I've been thinking about this field of candidates for the Republican nomination, trying to recall a time when there was such an undefined group. Mittens can't crack 25%, and the rest of the pack seems to rise and fall in two week cycles. Once a candidate crests they seem to pretty much fall back permanently, and although not a single vote has been cast, and although the dynamic will surely change once the voting starts, this state of affairs seems very unusual to me. As close as I've been able to come to a similar race is the Democratic Presidential primary season of 1988. Remember that one? Let me run it down for you, in order of finish:

Michael Dukakis
Jesse Jackson
Al Gore
Dick Gephardt
Paul M. Simon
Gary Hart
Bruce Babbitt

In addition, Lyndon LaRouche, David Duke, James Traficant, and Douglas Applegate were out there, and I suppose I shouldn't pretend that they were that much more marginal than Babbitt-- it's just that Babbitt was my early favorite. In hindsight the major candidates are an interesting list, aren't they? This was Gary Hart version 2.0, and he was the initial front-runner. After Babbitt dropped out I threw my support behind Jesse, thinking that an African-American President with a history of social activism would be the most likely to address the issues of social and economic injustice that I believed were the chief problems in American society. This, of course, proves that I have always been exactly the kind of rube that doubles down at three card monte, but I'm laying it out there in the spirit of full disclosure. I liked Paul Simon, too. This was the Illinois Paul Simon, the one with the big ears and the bow ties, not the guy who wrote "Feelin' Groovy". I wasn't a big Dick Gephardt fan-- his anti-trade posture impressed me as wrong-headed. This was Al Gore version 1.0-- Ed Koch endorsed him, but Gore was still evolving, and I found his stand on reproductive freedom unacceptable. Then and now that will always be a deal-breaker for me. I had problems with Tipper's anti-Rock and Roll beliefs as well.

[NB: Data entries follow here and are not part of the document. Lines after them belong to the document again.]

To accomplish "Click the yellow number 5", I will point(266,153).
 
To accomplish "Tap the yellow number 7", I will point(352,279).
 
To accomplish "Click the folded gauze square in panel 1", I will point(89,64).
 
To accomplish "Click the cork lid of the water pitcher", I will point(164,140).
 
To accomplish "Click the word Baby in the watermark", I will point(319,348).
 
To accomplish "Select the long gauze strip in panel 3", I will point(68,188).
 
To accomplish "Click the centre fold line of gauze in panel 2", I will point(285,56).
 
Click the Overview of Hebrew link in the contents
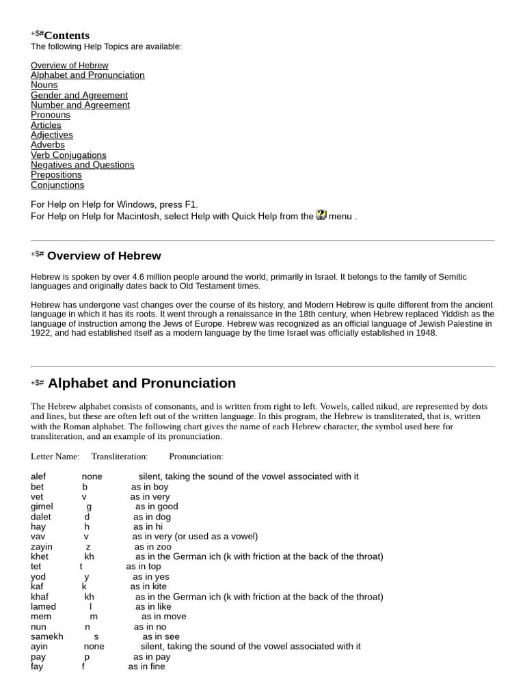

The cat that ultimately rolled up the nomination was, of course, Dukakis, and he essentially did it by becoming everyone's second choice. Hart bailed early, Iowa went Gephardt, Simon, Dukakis, and New Hampshire went Dukakis, Gephardt, Simon. In the Super Tuesday races, Dukakis won six primaries, Gore five, Jackson five and Gephardt one, with Gore and Jackson splitting the southern states. The next week, Simon won Illinois. Essentially they followed form, with the southernerssplitting their support. That was basically it for Gephardt-- Jesse stayed in to the end, and so did Gore. Nobody ever used the words "Dukakis" and "juggernaut" in the same sentence: he was the beneficiary of timing, and maybe that's what will happen for Romney too. We aren't hearing much about New Hampshire, but that's Mittens' firewall, and he should be able to hang on past South Carolina. After than it becomes a question of who an acceptable second choice might be, and I am really not seeing one likely to emerge, although Newt might yet. I suppose the real difference between 1988 and 2012 is that Hart was sunk by a fling, and Newt will endure notwithstanding his personal life patriotism. The other difference is that all of the prospective Democrats were intelligent, serious people, and none of these Republicans can make that claim, but you run the campaign with the candidates you've got, not the candidates you wish you had.

Another possibility is that the front runner situation in 2011 is more volatile than it was in 1988, and that Mittens has been and will be everybody's second choice all along. This makes a certain kind of sense, and the Romney/Dukakis comparison is not inapt once we get past things like ideological consistency.